HighEdWeb2008 Conference: Infinite Solutions

Session Details

Internet Evolution Through the Eyes of a Deaf User and Web Professional

UAD1 Usability, Accessibility, and Design Track

Plaster Student Union Traywick Parliamentary Room


The Internet has been called the "great equalizer" because it breaks down the barriers people with disabilities face and makes them more independent. However, many non-disabled people don't realize this great potential when it comes to Web development. It is estimated that 97% of websites are inaccessible; this despite the fact that about 20% of the U.S. population and about 10% of the world population have some sort of disability. Some sites have no image descriptions for blind people, no key access for those who can't use a mouse, no captioning or transcripts of video and audio files for deaf and hard of hearing people.

Accessible websites also award their owners. As programmer Karsten Self has said: "Google is, for all intents, a blind user. A billionaire blind user with tens of millions of friends, all of whom hang on his every word." To add to this, Google is deaf, too, since it can't "hear" video and audio files. It means that if your website has some sort of text version of these files, it would be ranked higher in search engine results.
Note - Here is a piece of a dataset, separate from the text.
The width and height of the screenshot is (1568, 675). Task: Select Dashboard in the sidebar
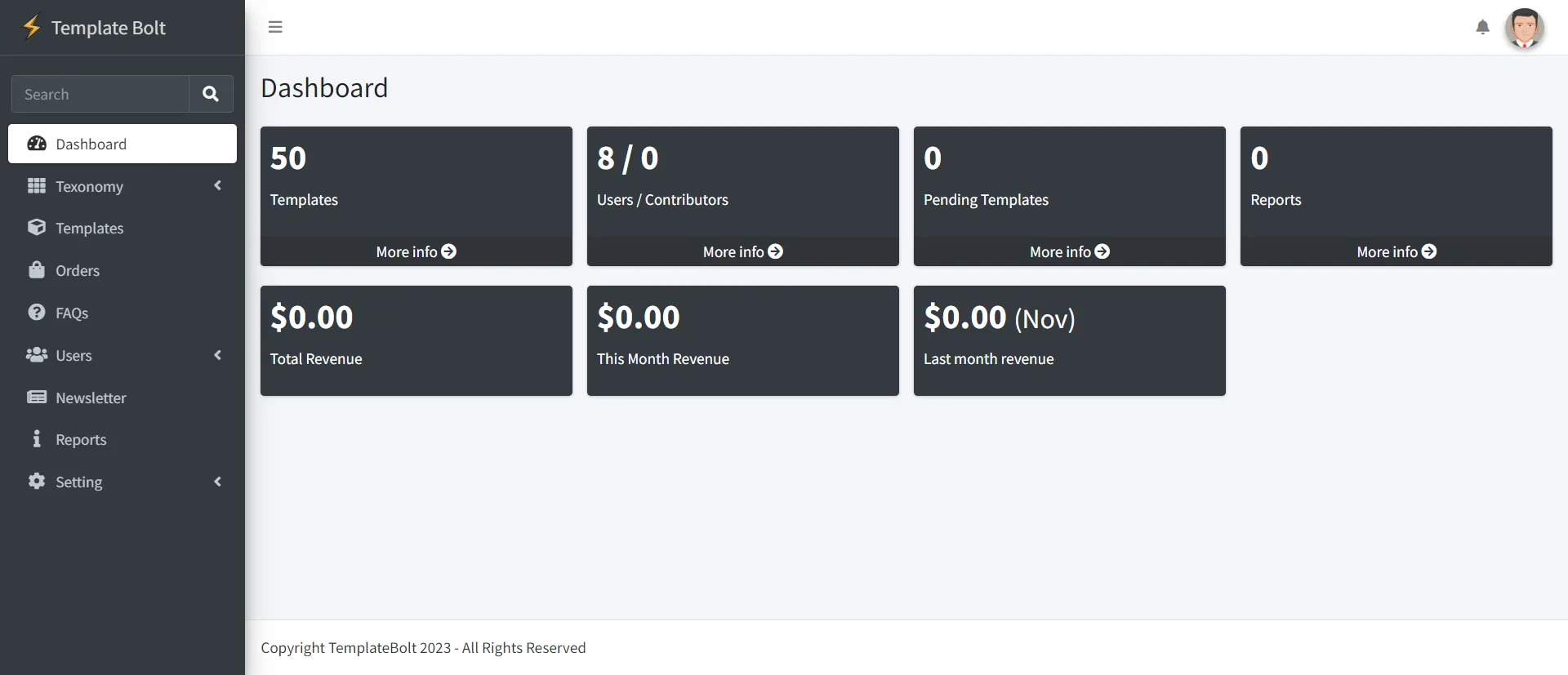click(x=122, y=144)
This presentation will help the audience to better understand how people with disabilities use the internet and what can be done to solve accessibility issues. I will also share my personal experience as an individual with hearing loss.


Svetlana Kouznetsova
Web Designer/Developer, Lehman College

Svetlana is a NYC-based Web professional with a BFA in graphic design, an M.S. in Internet technology, and over five years of project experience with national/international companies and non-profit/educational institutions. Her main areas of interest are usability, accessibility, front-end design/coding based on the latest Web standards.